Records
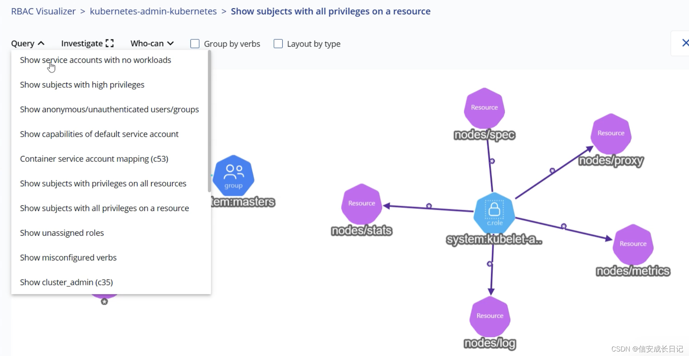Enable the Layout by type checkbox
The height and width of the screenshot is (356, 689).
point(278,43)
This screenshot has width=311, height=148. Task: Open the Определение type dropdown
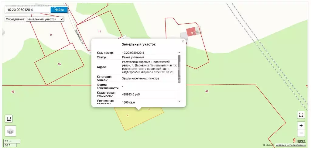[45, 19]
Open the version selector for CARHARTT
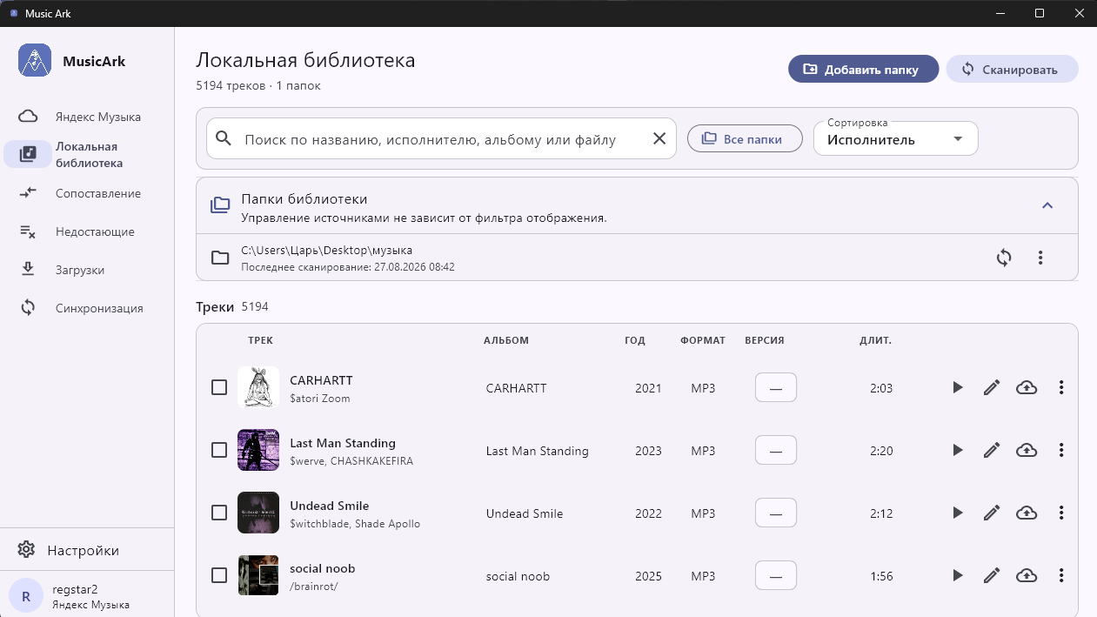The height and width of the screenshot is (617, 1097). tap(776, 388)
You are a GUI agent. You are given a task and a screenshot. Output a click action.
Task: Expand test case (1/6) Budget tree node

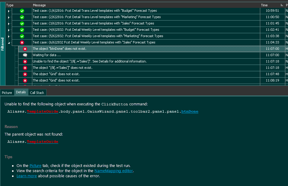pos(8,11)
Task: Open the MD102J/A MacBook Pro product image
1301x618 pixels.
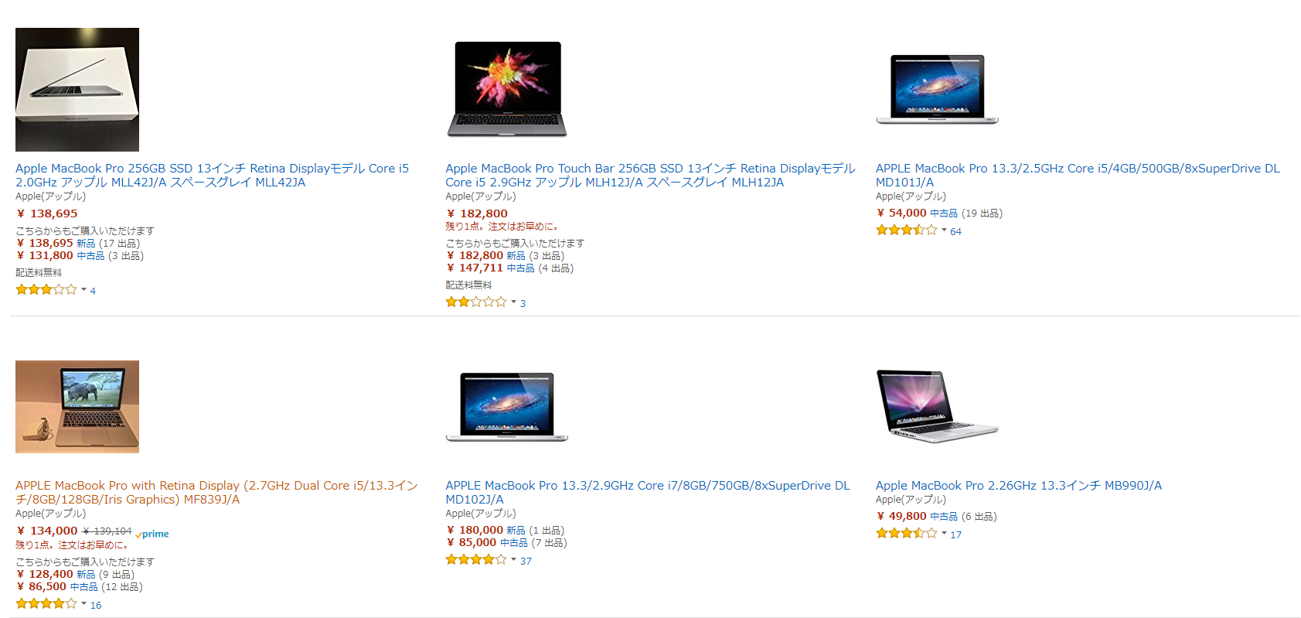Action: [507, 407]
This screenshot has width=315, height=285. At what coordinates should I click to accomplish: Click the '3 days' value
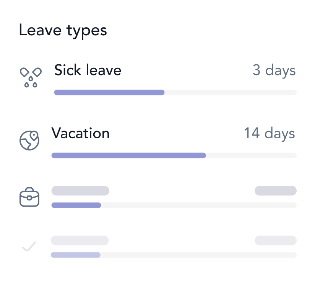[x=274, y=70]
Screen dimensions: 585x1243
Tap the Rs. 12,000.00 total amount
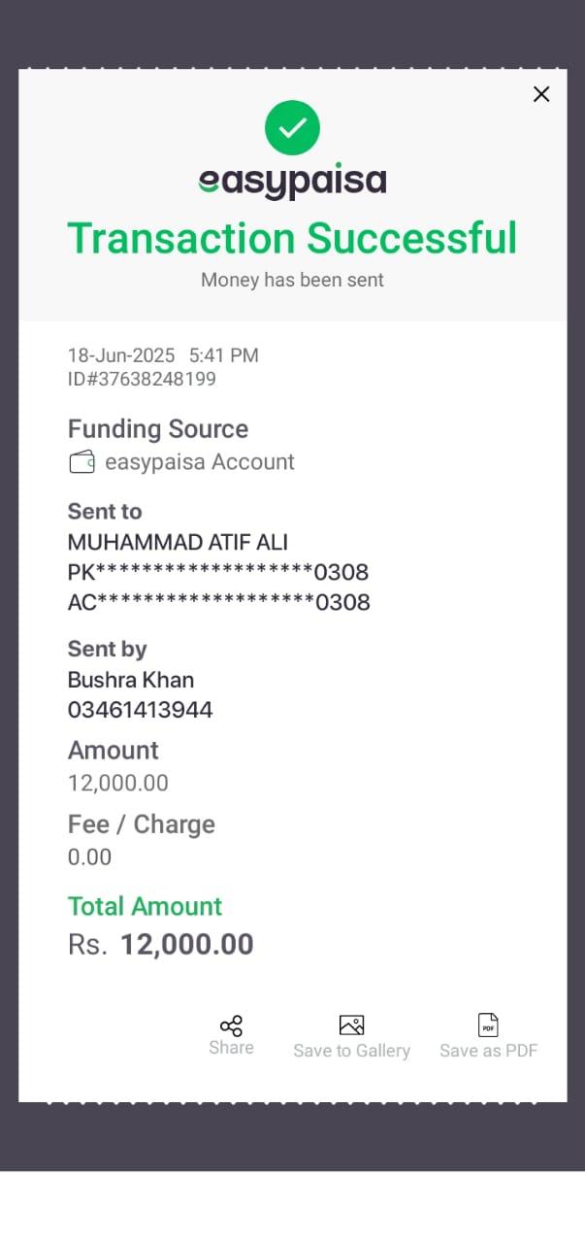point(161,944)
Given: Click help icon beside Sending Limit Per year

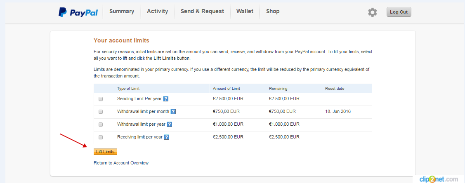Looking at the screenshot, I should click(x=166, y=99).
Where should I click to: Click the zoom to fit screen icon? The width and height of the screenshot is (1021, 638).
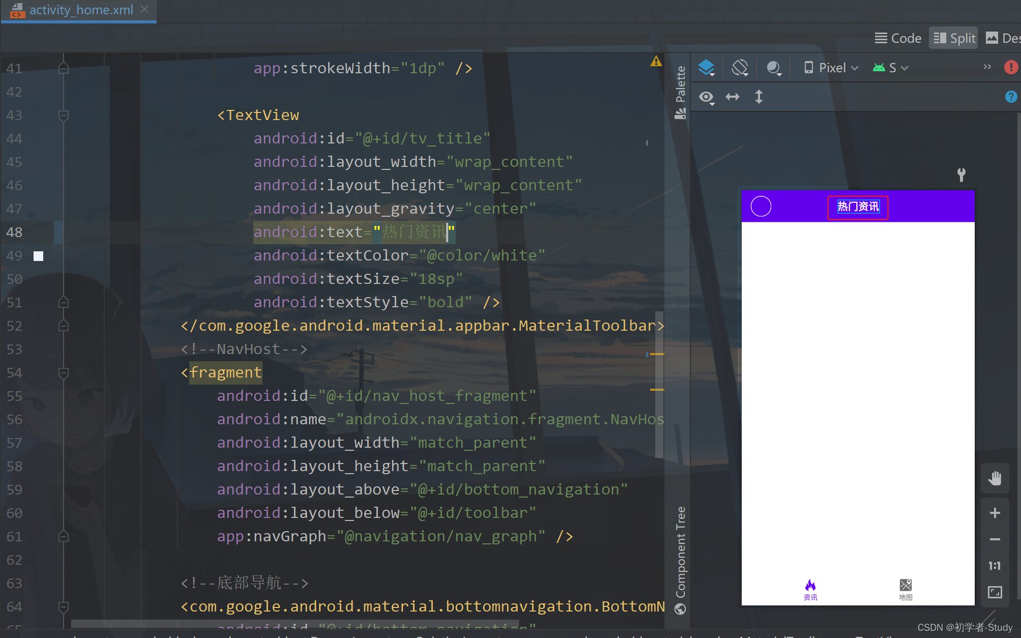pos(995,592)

▸ **Task brief**
Copy all of the material above exactly as it appears, line for line. Leave out the pictures.

▸ **Exercise answer**
Enable the Layout by type checkbox
The height and width of the screenshot is (356, 689).
point(278,43)
This screenshot has width=311, height=148. Task: Open the Определение type dropdown
[45, 19]
Open the version selector for CARHARTT
The height and width of the screenshot is (617, 1097). tap(776, 388)
You are a GUI agent. You are given a task and a screenshot. Output a click action.
Task: Expand test case (1/6) Budget tree node

pos(8,11)
Task: Open the MD102J/A MacBook Pro product image
1301x618 pixels.
Action: [507, 407]
This screenshot has width=315, height=285. At what coordinates should I click to accomplish: Click the '3 days' value
[x=274, y=70]
Screen dimensions: 585x1243
Tap the Rs. 12,000.00 total amount
point(161,944)
Given: Click help icon beside Sending Limit Per year

Looking at the screenshot, I should click(x=166, y=99).
Where should I click to: Click the zoom to fit screen icon? The width and height of the screenshot is (1021, 638).
pos(995,592)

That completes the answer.